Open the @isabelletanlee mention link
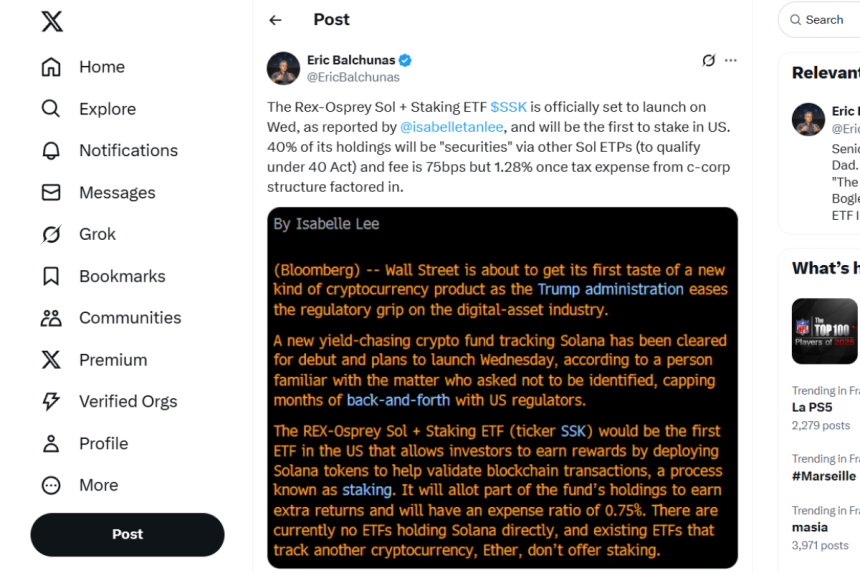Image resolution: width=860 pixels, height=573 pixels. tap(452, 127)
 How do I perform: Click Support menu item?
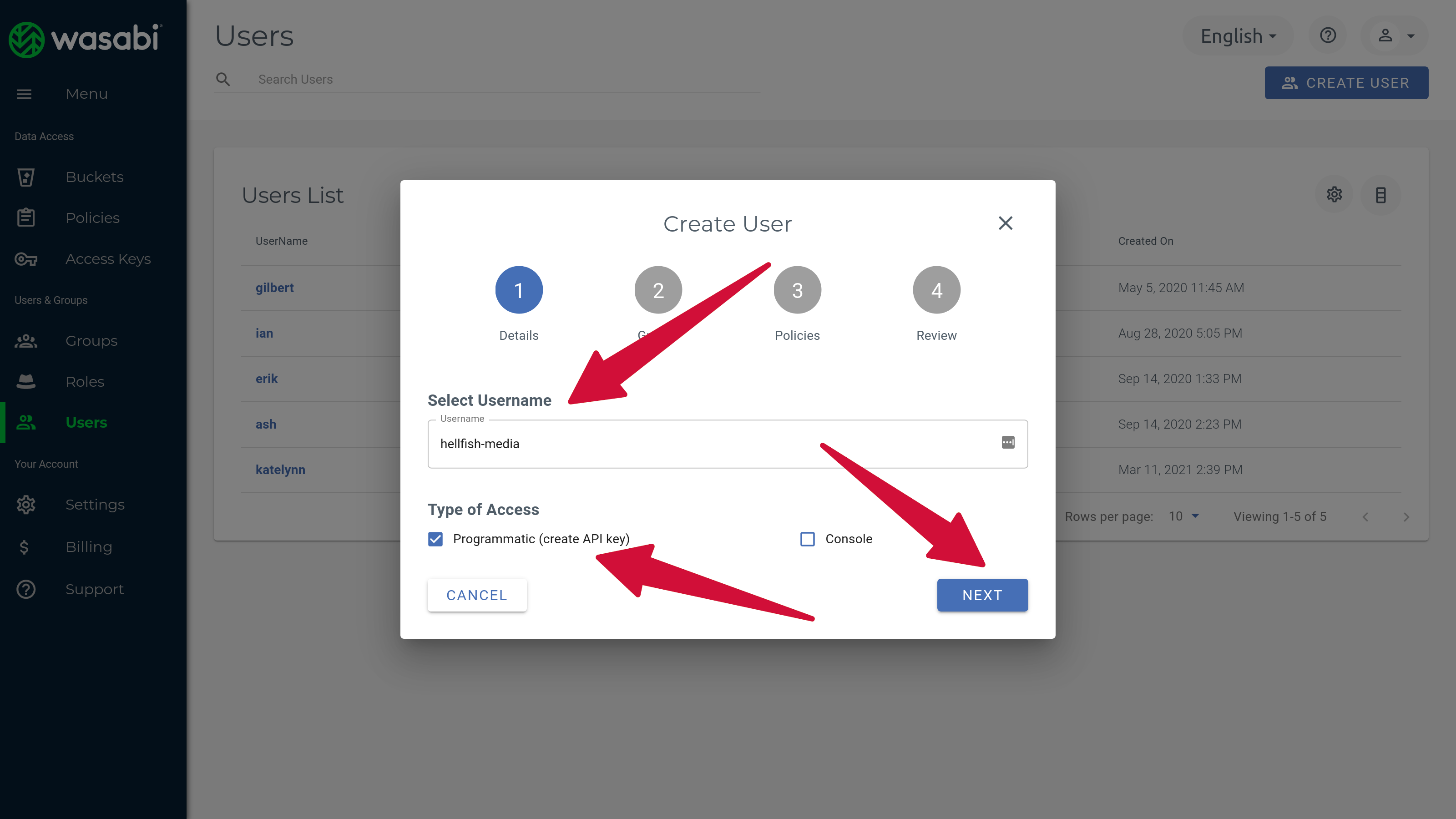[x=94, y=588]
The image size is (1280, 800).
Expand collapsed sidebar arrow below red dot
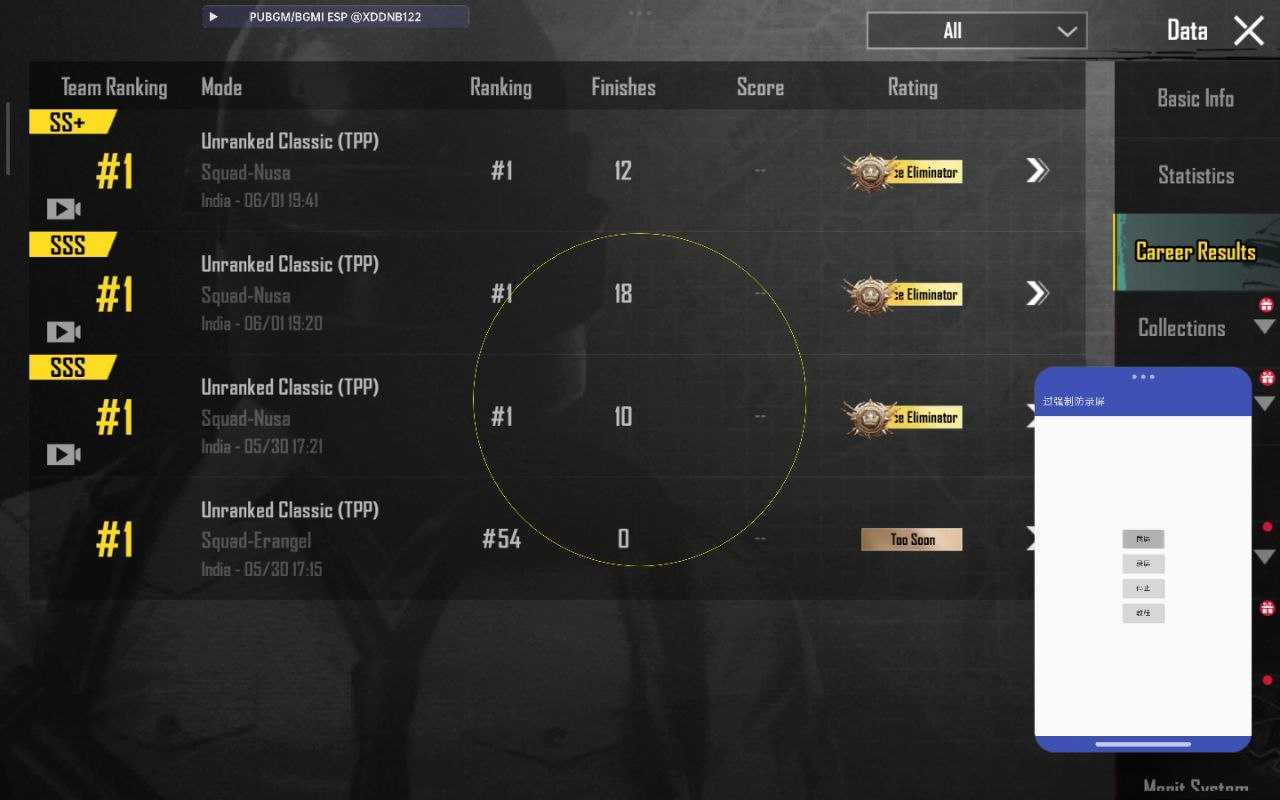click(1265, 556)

---+---

**Aim of the exercise**
None of the pictures belongs in the answer, but all the entries must be repeated exactly.

**Solution**
Open the @isabelletanlee mention link
Image resolution: width=860 pixels, height=573 pixels. tap(452, 127)
 How do I perform: Click Support menu item?
[x=94, y=588]
The image size is (1280, 800).
Expand collapsed sidebar arrow below red dot
click(1265, 556)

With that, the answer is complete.